- What is expected: All lines holding the word "browser" should be located in the records and copied.

Records contained in a dataset:
════
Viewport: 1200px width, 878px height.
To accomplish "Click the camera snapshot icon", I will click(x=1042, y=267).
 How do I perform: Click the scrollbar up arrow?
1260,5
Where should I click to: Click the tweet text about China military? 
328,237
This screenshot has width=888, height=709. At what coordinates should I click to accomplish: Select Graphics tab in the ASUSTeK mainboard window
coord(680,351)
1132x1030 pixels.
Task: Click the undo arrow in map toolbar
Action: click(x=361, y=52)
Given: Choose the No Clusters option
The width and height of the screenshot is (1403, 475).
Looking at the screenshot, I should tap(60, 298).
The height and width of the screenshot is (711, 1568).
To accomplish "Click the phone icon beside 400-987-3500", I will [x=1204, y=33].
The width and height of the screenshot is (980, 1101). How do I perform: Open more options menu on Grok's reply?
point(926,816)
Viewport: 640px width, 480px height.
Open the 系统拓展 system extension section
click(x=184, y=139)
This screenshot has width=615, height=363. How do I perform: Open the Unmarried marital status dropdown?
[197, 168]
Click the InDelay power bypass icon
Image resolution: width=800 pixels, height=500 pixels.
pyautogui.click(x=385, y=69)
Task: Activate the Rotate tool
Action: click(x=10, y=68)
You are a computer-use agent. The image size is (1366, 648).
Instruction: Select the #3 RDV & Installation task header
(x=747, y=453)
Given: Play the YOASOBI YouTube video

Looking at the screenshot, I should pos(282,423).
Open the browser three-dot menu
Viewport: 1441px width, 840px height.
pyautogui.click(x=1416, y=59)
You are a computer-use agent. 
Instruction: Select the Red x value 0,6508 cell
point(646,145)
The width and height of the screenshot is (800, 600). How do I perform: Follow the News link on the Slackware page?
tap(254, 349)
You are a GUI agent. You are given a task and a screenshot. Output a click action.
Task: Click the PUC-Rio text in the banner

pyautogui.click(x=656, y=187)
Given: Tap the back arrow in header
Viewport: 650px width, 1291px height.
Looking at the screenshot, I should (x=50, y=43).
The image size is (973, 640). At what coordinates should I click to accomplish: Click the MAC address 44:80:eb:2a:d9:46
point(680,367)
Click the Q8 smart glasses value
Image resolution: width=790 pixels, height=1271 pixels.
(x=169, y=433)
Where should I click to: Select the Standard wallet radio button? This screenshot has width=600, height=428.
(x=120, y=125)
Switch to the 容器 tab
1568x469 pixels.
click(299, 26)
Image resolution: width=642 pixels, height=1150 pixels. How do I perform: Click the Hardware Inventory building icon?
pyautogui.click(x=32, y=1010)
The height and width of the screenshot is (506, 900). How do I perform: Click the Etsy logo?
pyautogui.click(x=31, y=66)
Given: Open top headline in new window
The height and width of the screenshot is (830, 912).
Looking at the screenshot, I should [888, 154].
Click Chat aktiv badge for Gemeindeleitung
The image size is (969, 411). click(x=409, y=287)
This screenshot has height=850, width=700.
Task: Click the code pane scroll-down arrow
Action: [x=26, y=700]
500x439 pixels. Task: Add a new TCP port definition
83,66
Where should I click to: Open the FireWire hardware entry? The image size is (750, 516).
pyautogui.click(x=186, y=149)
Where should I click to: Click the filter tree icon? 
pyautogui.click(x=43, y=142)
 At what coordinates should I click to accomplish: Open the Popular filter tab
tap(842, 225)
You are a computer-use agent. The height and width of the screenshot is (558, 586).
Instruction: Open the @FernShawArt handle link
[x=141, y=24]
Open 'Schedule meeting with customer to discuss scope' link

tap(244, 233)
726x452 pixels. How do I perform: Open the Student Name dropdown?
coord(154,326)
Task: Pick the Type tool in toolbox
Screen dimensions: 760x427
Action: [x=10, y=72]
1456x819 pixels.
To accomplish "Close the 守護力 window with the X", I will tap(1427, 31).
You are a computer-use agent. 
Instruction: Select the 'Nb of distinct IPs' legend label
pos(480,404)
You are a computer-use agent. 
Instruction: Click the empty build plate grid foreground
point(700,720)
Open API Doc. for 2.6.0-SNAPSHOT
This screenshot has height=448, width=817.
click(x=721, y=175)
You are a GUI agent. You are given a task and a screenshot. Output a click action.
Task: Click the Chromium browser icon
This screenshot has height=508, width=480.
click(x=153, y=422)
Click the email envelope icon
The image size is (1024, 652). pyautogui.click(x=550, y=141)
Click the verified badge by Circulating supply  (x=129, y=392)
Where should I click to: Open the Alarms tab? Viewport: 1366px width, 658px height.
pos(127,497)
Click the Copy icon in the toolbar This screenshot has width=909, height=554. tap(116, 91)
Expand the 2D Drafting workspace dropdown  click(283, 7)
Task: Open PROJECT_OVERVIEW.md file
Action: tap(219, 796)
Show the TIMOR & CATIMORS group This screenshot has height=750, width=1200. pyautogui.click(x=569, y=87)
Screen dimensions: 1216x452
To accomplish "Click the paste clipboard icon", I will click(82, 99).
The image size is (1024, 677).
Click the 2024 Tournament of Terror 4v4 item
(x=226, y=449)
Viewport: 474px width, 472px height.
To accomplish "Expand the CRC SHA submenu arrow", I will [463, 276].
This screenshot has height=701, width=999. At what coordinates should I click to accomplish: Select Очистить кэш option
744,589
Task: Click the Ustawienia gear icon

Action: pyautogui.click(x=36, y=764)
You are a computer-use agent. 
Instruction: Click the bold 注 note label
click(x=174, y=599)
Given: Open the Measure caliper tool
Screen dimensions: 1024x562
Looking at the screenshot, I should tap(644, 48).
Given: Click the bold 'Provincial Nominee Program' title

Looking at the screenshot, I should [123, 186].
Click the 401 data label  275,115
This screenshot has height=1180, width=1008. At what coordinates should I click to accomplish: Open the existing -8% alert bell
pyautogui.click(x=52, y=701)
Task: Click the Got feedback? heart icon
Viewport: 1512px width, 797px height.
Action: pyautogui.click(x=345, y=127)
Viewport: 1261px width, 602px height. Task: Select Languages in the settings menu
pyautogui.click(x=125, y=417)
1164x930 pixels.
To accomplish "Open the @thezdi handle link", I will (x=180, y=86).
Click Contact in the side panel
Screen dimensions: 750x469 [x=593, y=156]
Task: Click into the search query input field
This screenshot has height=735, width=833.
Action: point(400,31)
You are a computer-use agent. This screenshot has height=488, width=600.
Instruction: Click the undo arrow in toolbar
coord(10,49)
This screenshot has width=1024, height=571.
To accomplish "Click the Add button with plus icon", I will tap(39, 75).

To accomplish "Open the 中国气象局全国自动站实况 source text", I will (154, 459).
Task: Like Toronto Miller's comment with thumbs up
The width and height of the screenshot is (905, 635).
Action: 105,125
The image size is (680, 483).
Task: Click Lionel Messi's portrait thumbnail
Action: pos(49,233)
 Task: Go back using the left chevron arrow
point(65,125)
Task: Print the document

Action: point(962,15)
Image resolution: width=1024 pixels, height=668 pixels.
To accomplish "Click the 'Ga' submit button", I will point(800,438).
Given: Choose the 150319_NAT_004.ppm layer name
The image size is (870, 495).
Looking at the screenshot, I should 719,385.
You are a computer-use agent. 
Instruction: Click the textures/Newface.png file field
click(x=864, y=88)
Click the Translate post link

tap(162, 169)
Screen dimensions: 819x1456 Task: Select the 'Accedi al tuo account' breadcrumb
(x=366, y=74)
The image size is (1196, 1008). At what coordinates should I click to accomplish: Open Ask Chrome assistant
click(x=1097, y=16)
════
- Exercise output:
Open the browser three-dot menu
Task: Click the Chromium browser icon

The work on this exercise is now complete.